══ Data to process
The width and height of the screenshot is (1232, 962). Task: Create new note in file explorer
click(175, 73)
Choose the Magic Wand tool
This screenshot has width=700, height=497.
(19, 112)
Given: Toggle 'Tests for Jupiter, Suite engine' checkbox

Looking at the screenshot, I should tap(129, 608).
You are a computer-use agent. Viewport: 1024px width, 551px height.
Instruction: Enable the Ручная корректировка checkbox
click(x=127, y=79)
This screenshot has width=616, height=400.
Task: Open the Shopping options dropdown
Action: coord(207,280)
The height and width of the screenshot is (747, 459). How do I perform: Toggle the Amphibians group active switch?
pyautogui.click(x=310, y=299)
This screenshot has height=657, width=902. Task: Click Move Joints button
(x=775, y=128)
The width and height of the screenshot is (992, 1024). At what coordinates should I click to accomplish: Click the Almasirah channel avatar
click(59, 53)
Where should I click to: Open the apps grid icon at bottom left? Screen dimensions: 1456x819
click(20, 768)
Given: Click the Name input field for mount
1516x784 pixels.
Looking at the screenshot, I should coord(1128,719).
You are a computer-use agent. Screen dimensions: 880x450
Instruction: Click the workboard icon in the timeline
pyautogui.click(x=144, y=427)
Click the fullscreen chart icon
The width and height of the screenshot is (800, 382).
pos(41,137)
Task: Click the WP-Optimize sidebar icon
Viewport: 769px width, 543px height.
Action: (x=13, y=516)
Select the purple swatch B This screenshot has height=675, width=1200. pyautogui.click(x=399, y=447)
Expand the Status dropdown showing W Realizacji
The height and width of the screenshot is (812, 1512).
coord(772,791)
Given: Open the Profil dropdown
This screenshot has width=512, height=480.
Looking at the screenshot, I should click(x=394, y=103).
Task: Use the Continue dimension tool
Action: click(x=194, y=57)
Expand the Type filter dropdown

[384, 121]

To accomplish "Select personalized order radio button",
════
### Exercise instructions
Pull out each line of the entries above that contains the word "This".

### Written answer
This screenshot has width=700, height=497.
This screenshot has width=616, height=400.
This screenshot has height=657, width=902. Task: Click Move Joints button
Select the purple swatch B This screenshot has height=675, width=1200. pyautogui.click(x=399, y=447)
This screenshot has width=512, height=480.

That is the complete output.